**TRY IT**. All records below should be repeated exactly, with the pictures left out.

[Saved entries]
*****

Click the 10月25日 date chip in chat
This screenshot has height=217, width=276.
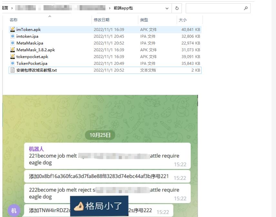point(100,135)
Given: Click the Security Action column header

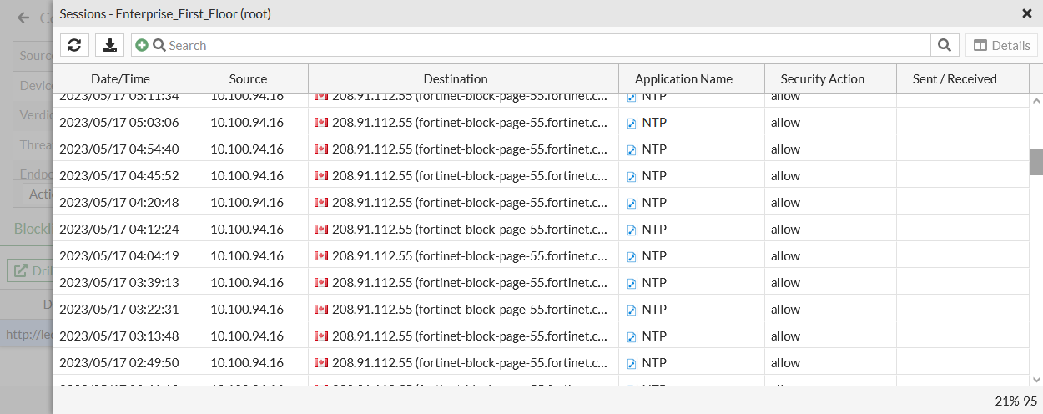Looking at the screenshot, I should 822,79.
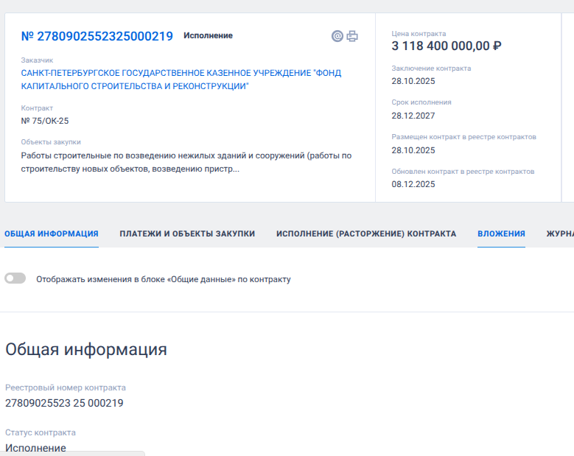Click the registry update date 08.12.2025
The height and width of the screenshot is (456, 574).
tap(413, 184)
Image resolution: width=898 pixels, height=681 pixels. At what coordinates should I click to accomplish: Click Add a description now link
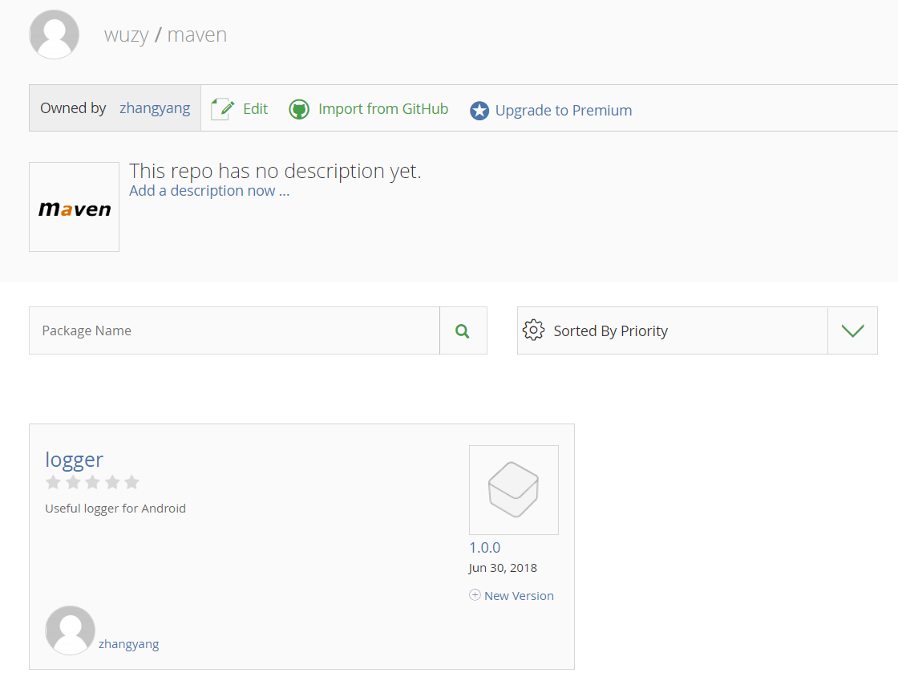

*****

**RESULT**.
Click the 10月25日 date chip in chat
This screenshot has height=217, width=276.
point(100,135)
Given: Click the Security Action column header

Looking at the screenshot, I should 822,79.
Click the registry update date 08.12.2025
The height and width of the screenshot is (456, 574).
tap(413, 184)
Image resolution: width=898 pixels, height=681 pixels. At what coordinates should I click to accomplish: Click Add a description now link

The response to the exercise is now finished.